Garnier Frères (p. 458-459).


CXLVII

Le problème insoluble


Je publiai le journal. Vingt-quatre heures après son apparition, je lus dans un autre une déclaration de Cotrim, disant en substance que, bien qu’étranger à tous les partis, il jugeait devoir déclarer hautement qu’il n’avait aucune part directe ou indirecte dans la publication de la feuille de son beau-frère, le Dr  Braz Cubas, dont il désapprouvait entièrement les idées et les procédés en cette circonstance. Le ministère actuel, comme d’ailleurs n’importe quel autre composé de gens aussi éminents, lui paraissait propre à faire le bonheur de la nation.

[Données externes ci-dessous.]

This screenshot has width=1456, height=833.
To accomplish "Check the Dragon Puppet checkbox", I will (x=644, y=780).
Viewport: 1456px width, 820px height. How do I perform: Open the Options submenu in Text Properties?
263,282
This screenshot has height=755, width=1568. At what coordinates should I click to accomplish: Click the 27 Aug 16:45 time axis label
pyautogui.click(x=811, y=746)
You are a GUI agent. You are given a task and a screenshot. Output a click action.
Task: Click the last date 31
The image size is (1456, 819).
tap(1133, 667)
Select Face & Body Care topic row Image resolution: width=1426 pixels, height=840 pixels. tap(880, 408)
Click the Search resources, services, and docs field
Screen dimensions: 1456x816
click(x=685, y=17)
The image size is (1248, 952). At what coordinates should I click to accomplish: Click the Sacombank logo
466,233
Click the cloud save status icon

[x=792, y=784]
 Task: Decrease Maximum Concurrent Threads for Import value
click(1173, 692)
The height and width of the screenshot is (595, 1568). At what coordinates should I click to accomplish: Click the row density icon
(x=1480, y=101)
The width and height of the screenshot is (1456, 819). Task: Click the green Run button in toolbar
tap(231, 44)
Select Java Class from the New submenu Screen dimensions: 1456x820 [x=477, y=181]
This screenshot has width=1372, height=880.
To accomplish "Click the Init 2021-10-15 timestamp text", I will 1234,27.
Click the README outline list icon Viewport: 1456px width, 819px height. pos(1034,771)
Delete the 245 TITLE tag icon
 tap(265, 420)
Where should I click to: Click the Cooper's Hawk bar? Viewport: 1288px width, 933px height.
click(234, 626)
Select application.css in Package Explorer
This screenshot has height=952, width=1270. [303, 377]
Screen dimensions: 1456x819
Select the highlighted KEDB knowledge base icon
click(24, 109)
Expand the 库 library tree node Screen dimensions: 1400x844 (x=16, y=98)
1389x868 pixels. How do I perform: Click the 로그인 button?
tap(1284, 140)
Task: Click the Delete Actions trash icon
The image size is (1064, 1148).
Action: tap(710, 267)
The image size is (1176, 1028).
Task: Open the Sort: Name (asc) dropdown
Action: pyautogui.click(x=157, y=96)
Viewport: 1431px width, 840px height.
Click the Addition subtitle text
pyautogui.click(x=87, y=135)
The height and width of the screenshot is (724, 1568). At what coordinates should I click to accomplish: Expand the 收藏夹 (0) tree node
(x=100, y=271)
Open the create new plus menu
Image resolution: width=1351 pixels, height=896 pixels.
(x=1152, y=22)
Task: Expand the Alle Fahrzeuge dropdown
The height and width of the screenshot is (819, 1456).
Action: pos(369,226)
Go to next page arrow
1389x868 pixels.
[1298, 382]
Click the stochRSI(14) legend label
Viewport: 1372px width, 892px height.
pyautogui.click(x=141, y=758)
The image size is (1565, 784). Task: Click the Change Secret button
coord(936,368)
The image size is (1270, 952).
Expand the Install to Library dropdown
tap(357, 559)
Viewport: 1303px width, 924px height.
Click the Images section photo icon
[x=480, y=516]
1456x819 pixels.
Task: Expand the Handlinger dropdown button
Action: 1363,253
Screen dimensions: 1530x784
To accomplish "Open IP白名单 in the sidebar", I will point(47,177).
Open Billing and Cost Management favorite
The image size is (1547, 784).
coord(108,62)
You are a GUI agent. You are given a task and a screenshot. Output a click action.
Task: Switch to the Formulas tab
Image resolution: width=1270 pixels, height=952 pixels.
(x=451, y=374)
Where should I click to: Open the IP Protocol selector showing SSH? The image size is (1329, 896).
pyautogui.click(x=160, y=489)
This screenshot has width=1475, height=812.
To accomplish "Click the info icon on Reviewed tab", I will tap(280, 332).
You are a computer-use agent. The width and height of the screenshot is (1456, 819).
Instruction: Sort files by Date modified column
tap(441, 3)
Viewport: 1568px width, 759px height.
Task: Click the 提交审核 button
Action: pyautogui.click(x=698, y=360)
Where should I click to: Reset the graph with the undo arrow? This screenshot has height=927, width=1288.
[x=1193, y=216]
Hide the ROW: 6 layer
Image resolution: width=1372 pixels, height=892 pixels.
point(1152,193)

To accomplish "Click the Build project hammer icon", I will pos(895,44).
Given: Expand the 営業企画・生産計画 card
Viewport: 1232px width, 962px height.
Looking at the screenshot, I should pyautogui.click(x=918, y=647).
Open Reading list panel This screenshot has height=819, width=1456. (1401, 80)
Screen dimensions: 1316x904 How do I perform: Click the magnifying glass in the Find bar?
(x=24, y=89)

Je n’en pouvais croire mes yeux. Je me les frottai deux ou trois fois. Puis je relus la déclaration inopportune, insolite et énigmatique. S’il était étranger aux partis, que pouvait bien lui faire un incident aussi banal que la publication d’un nouveau journal ? Est-on donc obligé de déclarer par la voie des journaux si l’on est ou non favorable à un ministère ? Réellement l’intrusion de Cotrim dans cette affaire était aussi mystérieuse que son agression personnelle. Nos relations s’étaient toujours maintenues dans les meilleurs termes, après notre réconciliation. Nous n’avions plus eu l’ombre d’un dissentiment. Bien au contraire, je lui avais rendu des services ; comme par exemple, alors que j’étais député, l’obtention pour lui d’une fourniture à la marine, qui continuait encore, et qui, suivant ses propres calculs, et comme il me l’avait dit deux ou trois semaines auparavant, devait lui donner en trois ans près de deux cents contos de reis. Le souvenir du bienfait ne l’avait point empêché de renier publiquement son beau-frère. Il devait avoir un motif bien puissant pour venir si mal à propos manifester son ingratitude. J’avoue que c’était pour moi un problème insoluble…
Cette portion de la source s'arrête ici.